[Start of section]

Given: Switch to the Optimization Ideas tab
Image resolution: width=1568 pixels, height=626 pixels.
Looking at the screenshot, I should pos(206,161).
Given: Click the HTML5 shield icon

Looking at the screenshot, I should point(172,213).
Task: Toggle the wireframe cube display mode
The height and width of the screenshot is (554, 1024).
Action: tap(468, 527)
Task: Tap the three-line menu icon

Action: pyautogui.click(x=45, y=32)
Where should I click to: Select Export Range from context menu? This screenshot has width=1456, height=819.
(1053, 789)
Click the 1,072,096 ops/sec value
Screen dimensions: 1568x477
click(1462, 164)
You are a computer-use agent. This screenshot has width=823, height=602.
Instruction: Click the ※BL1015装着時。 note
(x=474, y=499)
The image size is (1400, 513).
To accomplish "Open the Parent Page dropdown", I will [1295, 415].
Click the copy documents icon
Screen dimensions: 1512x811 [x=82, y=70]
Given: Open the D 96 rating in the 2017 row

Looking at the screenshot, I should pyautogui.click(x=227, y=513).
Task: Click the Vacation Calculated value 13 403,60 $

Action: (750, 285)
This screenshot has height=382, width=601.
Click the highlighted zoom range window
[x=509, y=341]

[End of section]

* **Work request**
Your answer must consist only of the lines from the one containing "Click the 1,072,096 ops/sec value" through the last line of the data above, both included, exactly as written.

* **The answer**
Click the 1,072,096 ops/sec value
Screen dimensions: 1568x477
click(1462, 164)
You are a computer-use agent. This screenshot has width=823, height=602.
Instruction: Click the ※BL1015装着時。 note
(x=474, y=499)
The image size is (1400, 513).
To accomplish "Open the Parent Page dropdown", I will [1295, 415].
Click the copy documents icon
Screen dimensions: 1512x811 [x=82, y=70]
Given: Open the D 96 rating in the 2017 row

Looking at the screenshot, I should pyautogui.click(x=227, y=513).
Task: Click the Vacation Calculated value 13 403,60 $

Action: (750, 285)
This screenshot has height=382, width=601.
Click the highlighted zoom range window
[x=509, y=341]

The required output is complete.